Please rewrite the records starting with the line containing "Select the Connected devices sidebar icon" and going on through the line containing "coord(22,376)", substituting "side panel" for "sidebar" and keeping everything else the same. Leave the pictures out of your answer.

**DATA TO PROCESS:**
=====

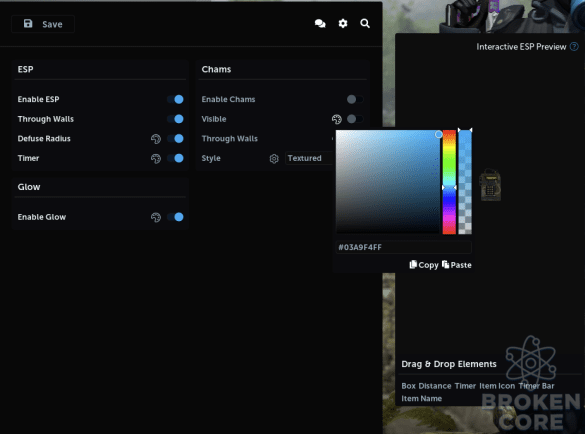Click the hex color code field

=====

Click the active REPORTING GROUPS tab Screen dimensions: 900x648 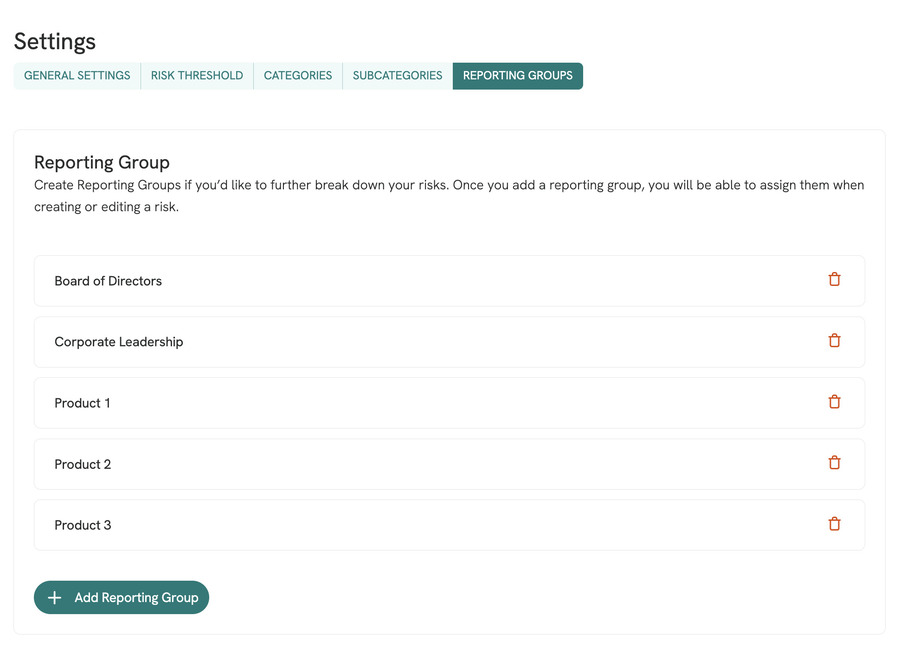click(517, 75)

=====

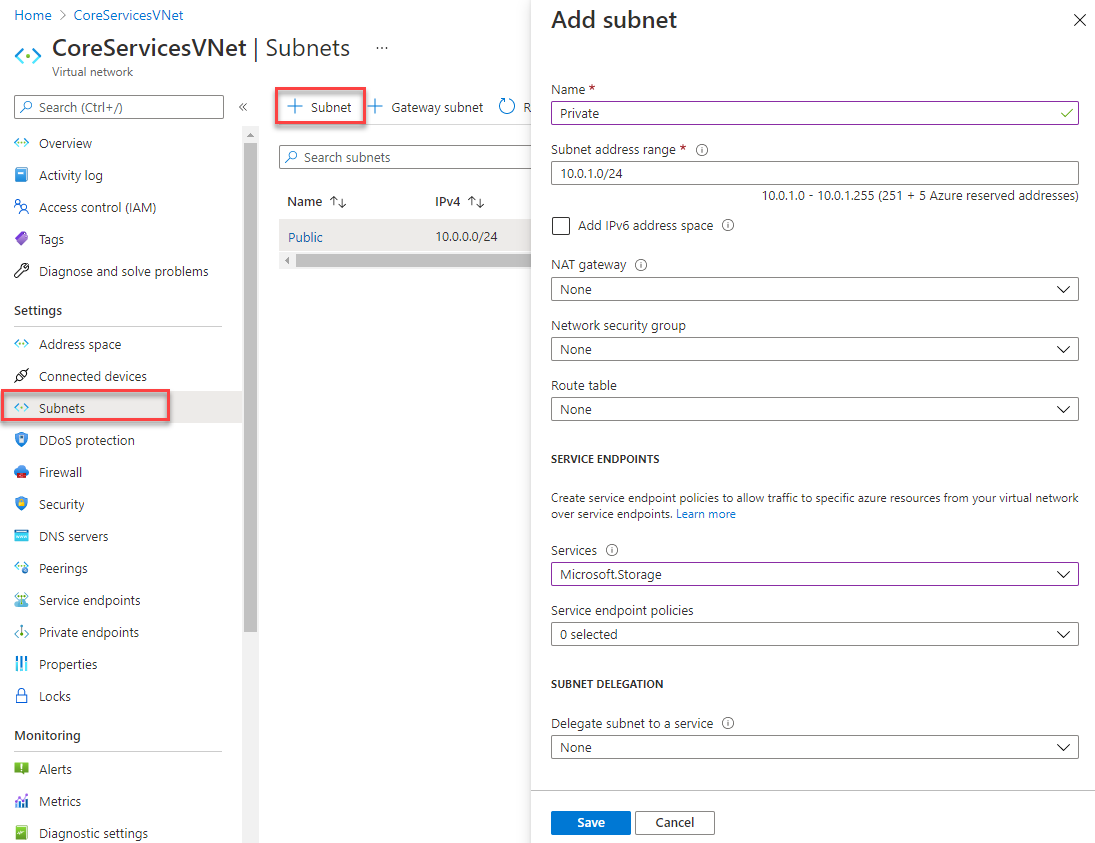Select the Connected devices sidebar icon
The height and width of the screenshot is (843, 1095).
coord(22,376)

=====

**EXERCISE ANSWER:**
Select the Connected devices side panel icon
The height and width of the screenshot is (843, 1095).
coord(22,376)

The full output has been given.